Nothing to do with Gentoo (My PSU is failing)

LIsLinuxIsSogood · Veteran Joined: 13 Feb 2016 Posts: 1179

HI,
First off, I apologize for a quesiton that really has nothing to do with Gentoo but I would like to ask it is equipment related and I don't have another convenient place to go with this, and I've seen similar issues arise on this forum here and get handled smoothly.

The issue I'm having is a power issue to the main board, which as everyone knows involves at least the two central components of Mobo and PSU.

Now a few years back I bought both of these second hand from someone that did provide a warning about some potential issues...too bad I don't recall which of these the warning actually was about!!! That might save time if I knew that now. I'm guessing it is PSU since those tend to fail, and would like to confirm that it did not also damage the motherboard in any way.

So far the noticeable questionable situation has been the connection where I've experienced every so often (over the course of several years) an issue with the PC sometimes refusing to power on, or powering on/off (rebooting in a cyclical fashion), and most of the time it is resolved by physically manipulating the cable at the connector location. By the way once the PC is turned on it almost always continues to work, except for several times (at least) when I've bumped into it hard enough to maybe have a similar connection issue occurring. (This is not a production host/server or anything like that.) But since machine tends to work most of the time I went ahead with testing the PSU, with instructions on how to do so coming form a tutorial I found on youtube. It involved turning on the PSU (by shorting green and black wires on the 24-pin connector male end) I was able to get the thing running and then take Voltage readings with a digital multimeter, which appeared questionable/unusual in terms of results and I suspect it to be a failed PSU for the following reason, which is the blue wire was running at 11.31V (a substantial portion off from 12V, and even more than 5% off or however much is considered acceptable, i don't know whether that is the case.)

Therefore I would like help to confirm the results about if my tests are accurate and what that would mean in terms of the damage assessed.
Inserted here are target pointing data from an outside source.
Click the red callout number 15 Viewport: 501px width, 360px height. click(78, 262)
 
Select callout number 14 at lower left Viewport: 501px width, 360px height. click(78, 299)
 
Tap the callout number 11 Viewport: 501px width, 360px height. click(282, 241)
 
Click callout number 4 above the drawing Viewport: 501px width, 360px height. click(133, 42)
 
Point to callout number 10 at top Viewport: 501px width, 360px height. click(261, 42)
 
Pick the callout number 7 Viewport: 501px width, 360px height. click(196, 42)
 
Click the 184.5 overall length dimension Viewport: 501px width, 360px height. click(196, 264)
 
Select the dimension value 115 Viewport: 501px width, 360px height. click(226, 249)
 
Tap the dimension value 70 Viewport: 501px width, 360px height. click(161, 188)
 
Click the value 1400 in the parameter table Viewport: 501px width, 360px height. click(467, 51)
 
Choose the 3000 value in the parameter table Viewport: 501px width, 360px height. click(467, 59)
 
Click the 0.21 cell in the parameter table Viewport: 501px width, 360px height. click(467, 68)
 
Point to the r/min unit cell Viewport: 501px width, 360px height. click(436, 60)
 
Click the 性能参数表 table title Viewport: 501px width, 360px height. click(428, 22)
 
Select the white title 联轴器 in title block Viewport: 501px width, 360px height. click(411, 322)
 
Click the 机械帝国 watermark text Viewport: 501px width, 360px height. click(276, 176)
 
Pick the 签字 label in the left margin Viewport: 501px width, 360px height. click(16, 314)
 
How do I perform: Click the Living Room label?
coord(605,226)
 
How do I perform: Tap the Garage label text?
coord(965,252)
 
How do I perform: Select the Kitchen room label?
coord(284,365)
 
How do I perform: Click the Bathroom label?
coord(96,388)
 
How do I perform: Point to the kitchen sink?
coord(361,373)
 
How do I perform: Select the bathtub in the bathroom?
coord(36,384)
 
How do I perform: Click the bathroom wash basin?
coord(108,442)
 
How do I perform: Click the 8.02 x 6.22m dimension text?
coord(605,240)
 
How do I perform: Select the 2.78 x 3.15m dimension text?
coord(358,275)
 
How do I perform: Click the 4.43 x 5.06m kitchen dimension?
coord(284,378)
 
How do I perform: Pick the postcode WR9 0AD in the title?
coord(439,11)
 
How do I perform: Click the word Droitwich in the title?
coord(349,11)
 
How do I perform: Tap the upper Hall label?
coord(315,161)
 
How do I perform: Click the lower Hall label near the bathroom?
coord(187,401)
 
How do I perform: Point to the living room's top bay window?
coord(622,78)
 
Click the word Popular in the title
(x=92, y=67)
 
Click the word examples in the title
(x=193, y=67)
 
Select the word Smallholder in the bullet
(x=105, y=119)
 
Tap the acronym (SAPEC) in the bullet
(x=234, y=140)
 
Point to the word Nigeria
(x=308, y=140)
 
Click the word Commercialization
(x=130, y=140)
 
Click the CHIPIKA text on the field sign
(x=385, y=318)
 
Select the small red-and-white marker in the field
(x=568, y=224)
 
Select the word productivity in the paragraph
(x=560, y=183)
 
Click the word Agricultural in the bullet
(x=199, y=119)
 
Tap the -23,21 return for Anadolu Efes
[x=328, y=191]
If it is good reason to replace the PSU then that would be fine for me to proceed to do but if I should also consider replacing/buying a new board as well. That is just in case could there have been damage done to the motherboard at some point and how would I know that?!
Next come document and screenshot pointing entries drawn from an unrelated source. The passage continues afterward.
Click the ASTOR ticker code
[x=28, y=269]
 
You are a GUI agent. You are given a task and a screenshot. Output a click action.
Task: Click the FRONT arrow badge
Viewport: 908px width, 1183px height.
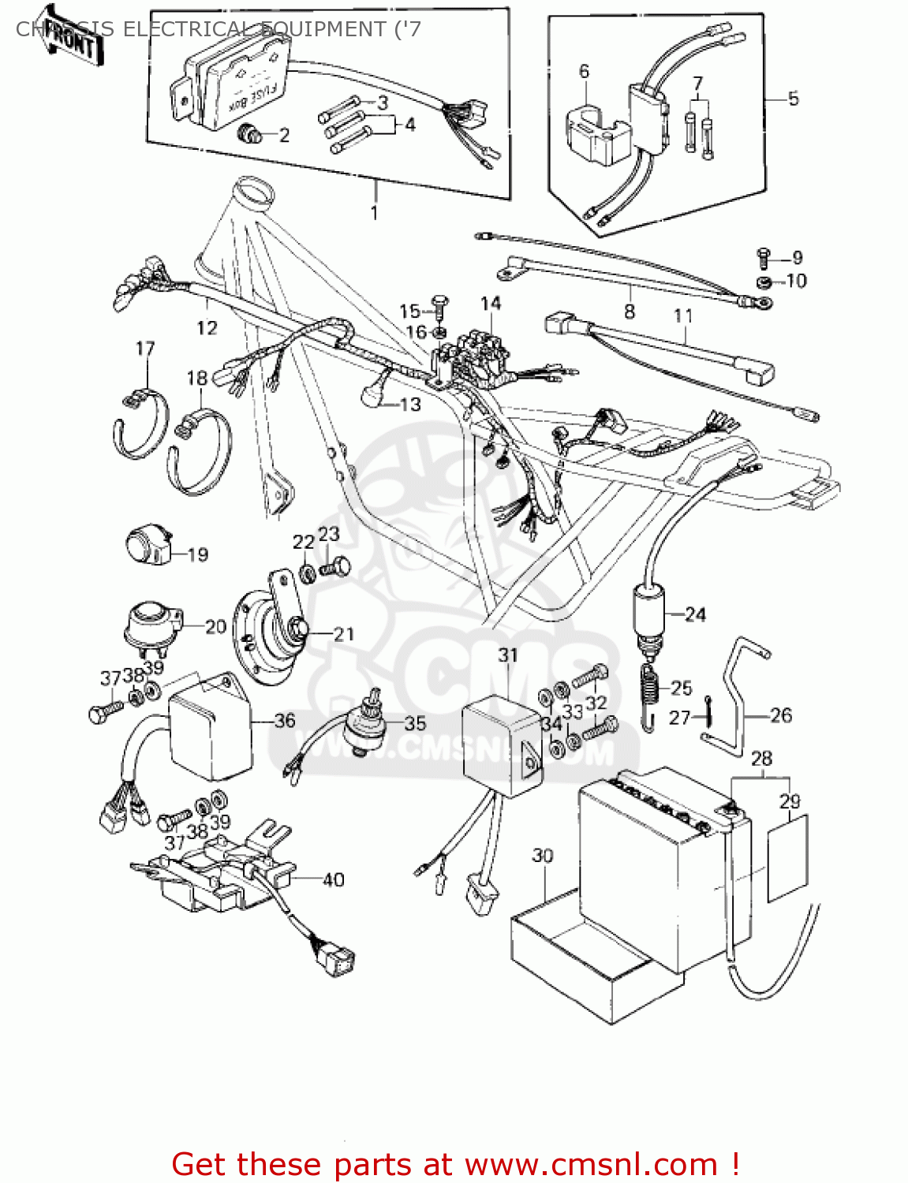click(71, 41)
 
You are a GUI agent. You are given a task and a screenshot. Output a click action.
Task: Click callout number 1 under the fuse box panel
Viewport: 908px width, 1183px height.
click(374, 212)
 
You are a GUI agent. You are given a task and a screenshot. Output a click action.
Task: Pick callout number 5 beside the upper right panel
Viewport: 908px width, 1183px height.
click(793, 99)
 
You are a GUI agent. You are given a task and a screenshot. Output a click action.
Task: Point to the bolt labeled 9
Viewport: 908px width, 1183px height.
click(763, 256)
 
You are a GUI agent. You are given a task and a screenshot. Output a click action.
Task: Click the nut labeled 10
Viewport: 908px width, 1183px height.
click(764, 282)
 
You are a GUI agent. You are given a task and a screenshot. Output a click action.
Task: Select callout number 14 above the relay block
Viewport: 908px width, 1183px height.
click(490, 304)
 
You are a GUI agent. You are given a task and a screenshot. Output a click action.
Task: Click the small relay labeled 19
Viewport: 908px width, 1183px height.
click(148, 547)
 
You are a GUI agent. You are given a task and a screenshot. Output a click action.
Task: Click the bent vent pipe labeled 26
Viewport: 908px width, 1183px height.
click(738, 694)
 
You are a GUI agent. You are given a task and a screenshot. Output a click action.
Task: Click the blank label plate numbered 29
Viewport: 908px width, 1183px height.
click(787, 858)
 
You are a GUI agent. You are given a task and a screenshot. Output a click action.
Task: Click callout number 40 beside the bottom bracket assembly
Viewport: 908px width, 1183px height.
click(334, 879)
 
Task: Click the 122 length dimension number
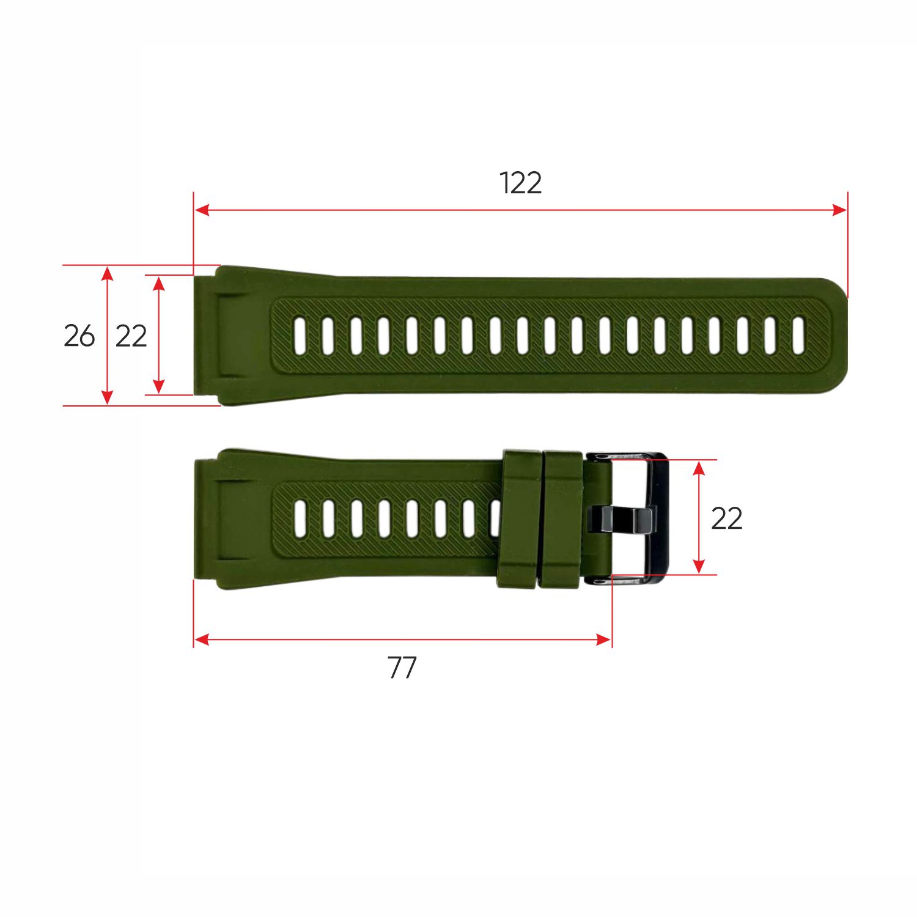(x=520, y=183)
saboya · Guru Joined: 28 Nov 2006 Posts: 552 Location: Brazil

Not sure what the blue wire is for, but the 12v cables that actually power your devices are the yellow ones.
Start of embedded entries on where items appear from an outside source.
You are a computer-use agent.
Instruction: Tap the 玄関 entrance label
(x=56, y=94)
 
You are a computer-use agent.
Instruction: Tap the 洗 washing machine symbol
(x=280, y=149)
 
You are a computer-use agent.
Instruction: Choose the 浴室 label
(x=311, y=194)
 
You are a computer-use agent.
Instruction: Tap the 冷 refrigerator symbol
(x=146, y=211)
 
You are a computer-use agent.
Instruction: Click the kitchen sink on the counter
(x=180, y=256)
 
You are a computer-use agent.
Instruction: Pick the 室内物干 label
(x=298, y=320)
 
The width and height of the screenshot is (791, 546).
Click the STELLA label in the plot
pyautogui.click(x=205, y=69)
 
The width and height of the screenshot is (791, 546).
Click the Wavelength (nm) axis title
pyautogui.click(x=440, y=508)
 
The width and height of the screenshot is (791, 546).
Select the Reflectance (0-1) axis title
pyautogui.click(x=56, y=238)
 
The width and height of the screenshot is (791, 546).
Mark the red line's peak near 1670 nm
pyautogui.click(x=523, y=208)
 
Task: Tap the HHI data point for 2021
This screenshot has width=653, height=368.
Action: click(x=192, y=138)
Jaglover · Posted: Fri Jan 18, 2019 2:28 pm Post subject:

Generally, PSU should be tested under load. In simplest case, hook it up to the motherboard, start the computer and measure voltages. The blue wire is unlikely used by your computer, modern motherboards have no use for -12 V. In any case, -12 V has allowed tolerance 10%, so yours is within limits.
_________________
My Gentoo installation notes.
Please learn how to denote units correctly!

NeddySeagoon · Posted: Fri Jan 18, 2019 6:58 pm Post subject:

LIsLinuxIsSogood,

PC power supplies are 'switched mode' power supplies. Its good for size and efficiency.
Switched mode power supplies should not normally be operated at no load. A few have a tendency to self destruct when you do that.
All switched mode power supplies depend on some minimum load to regulate.

A PC power supply provides, +12v, +5v, +3.3v, 0v, -5v and -12v, with the negative voltages being optional on newer revisions of the ATX specification.
Only one output is actually regulated, either the +5v or +3.3v.

The +12v operates the HDD spin motors, which have servo controls anyway and powers the CPU core voltage regulator on the motherboard.
The +5v operates the HDD electronics and odds and ends on the motherboard.
The +3.3v operates the rest of the motherboard.

If you want to measure the PSU output voltages, do it carefully, while the PC operates.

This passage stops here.